As part of a larger organisational initiative in the energy industry vertical of Tieto, a leading Nordic software and services company, the Vice President of a division, with activities in three different countries supplying the utility industry, had the challenge of integrating a newly acquired business, which would essentially double the size of their current business. The integration would mean downsizing about 40% of staff, while still keeping the remaining staff motivated and energised, making them feel part of the new organisation and keeping “ordinary business” going without negative performance impact.
A common way of addressing such integration situations in this organisation’s culture would be for management to fly in and make a presentation. The presentation would contain a vision for the future, the business objectives, and the new organisational structure. The Divisional Manager wanted a new way of approaching the situation.
While we were delivering a Leadership Development program for the divisional management team, we started to explore new ways of approaching this business integration together with the team by engaging them in facilitated dialogue and a process of exploration, analysis and elimination. During this process, the Vice President together with his Country Manager decided to try this very process as a tool in the integration process. This is how the VP describes the situation in his own words: “The sessions with you required me to reflect, and that led to entirely new ideas than I would have otherwise got to. Much more profound. Your sessions sparked a lot of thoughts, to think in entirely new ways. They provided the inspiration to handle the integration differently. We did not do what was perhaps expected – the usual way of handling these situations, because we came to new insights about the impact that we all have as leaders.”

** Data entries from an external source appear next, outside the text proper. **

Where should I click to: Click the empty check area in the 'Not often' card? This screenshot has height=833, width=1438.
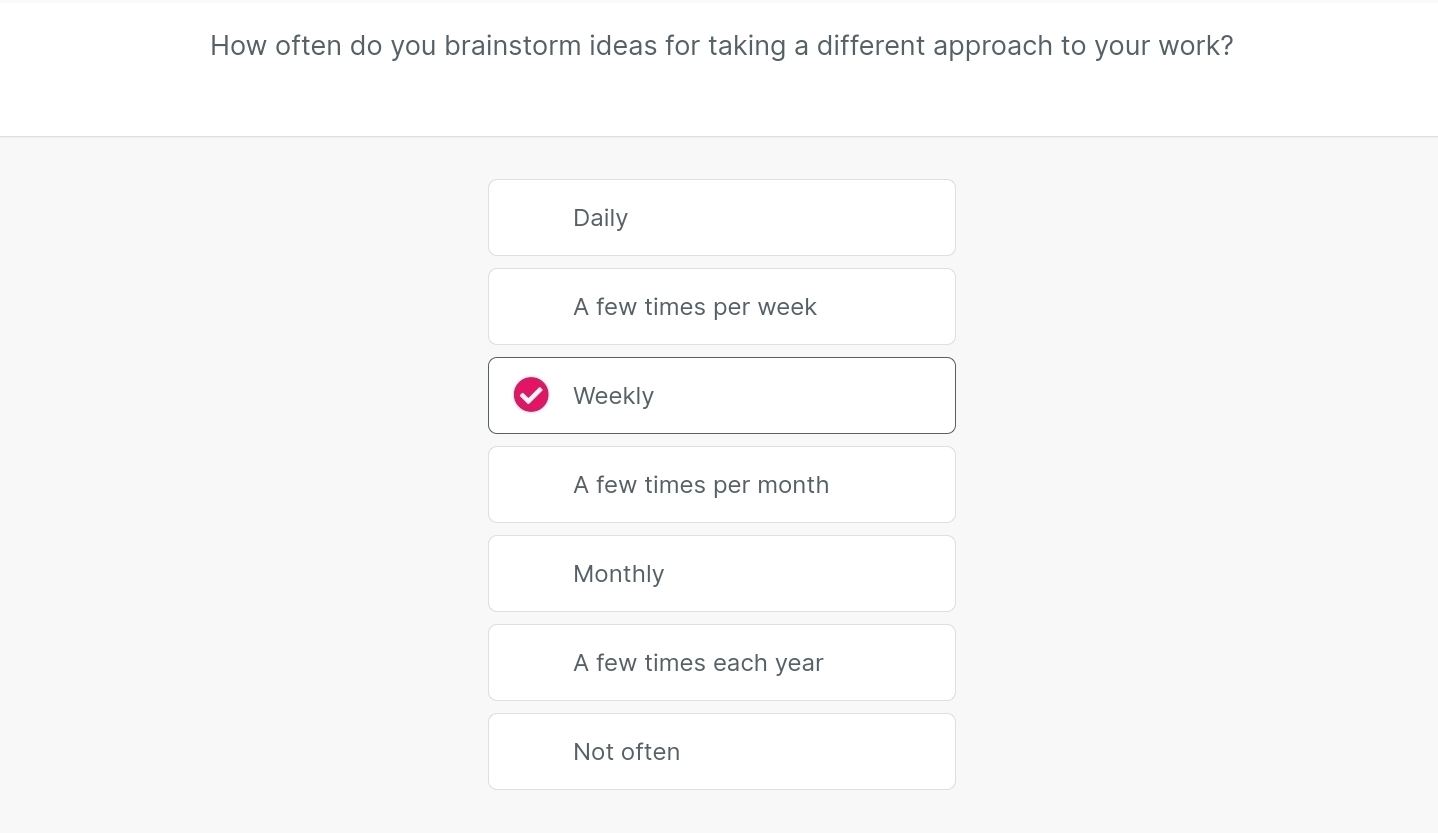(531, 752)
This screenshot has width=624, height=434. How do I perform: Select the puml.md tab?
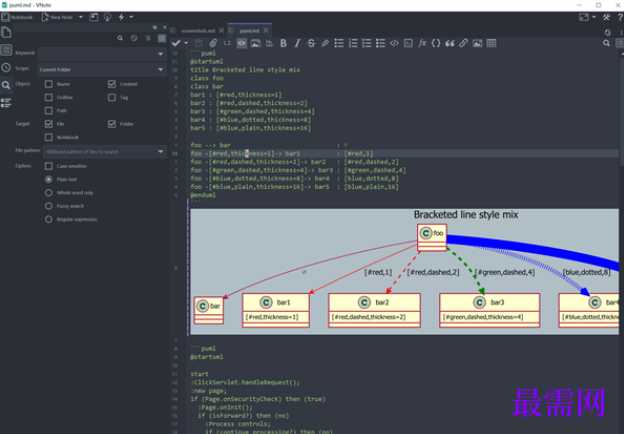[249, 31]
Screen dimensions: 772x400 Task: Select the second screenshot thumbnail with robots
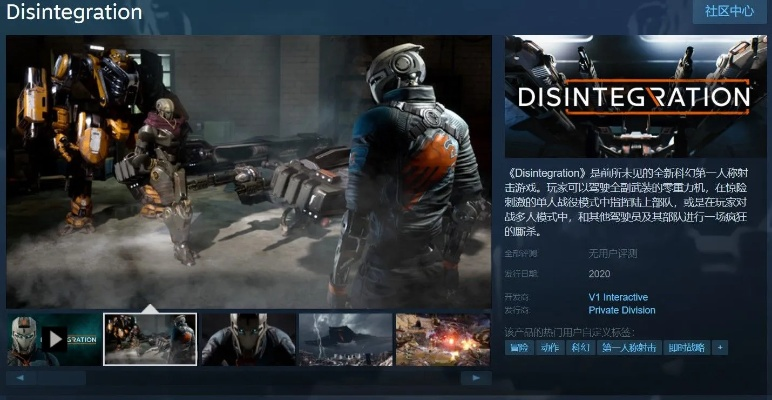pos(150,339)
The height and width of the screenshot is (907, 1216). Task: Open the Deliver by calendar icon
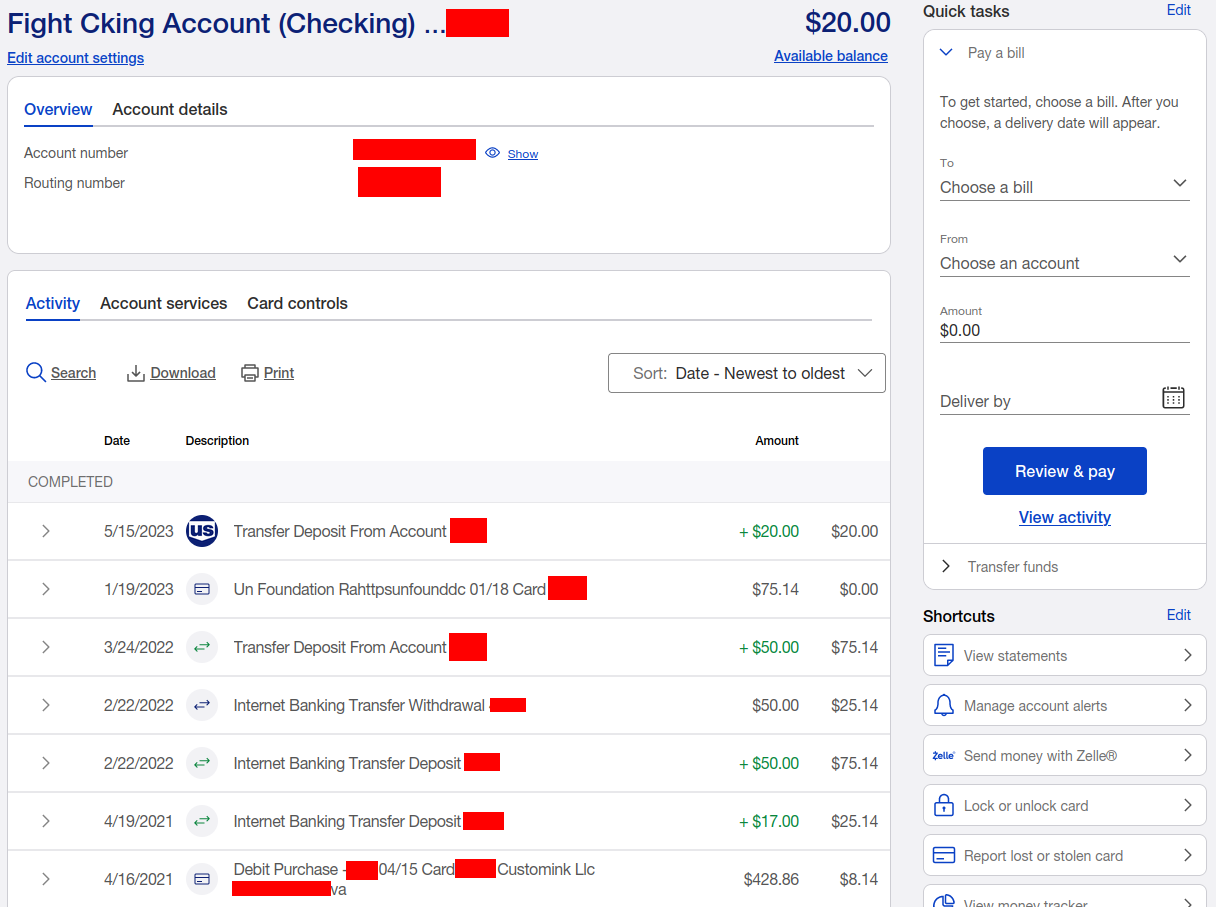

This all resulted in the planning and implementation of weekly meetings where the management team would meet with the staff in the newly acquired business in open sessions where a hundred or so people in the new organisation had the opportunity to ask any and all kinds of questions. These sessions were run on a regular basis over a period of three months.
Summing up, it resulted in an integration that went extremely smoothly, quickly and is currently being heralded as an example of success in other divisions of the larger organisation. One of the country directors later summed up his learning as follows: “I’ve learned about the small things which actually have a huge impact.”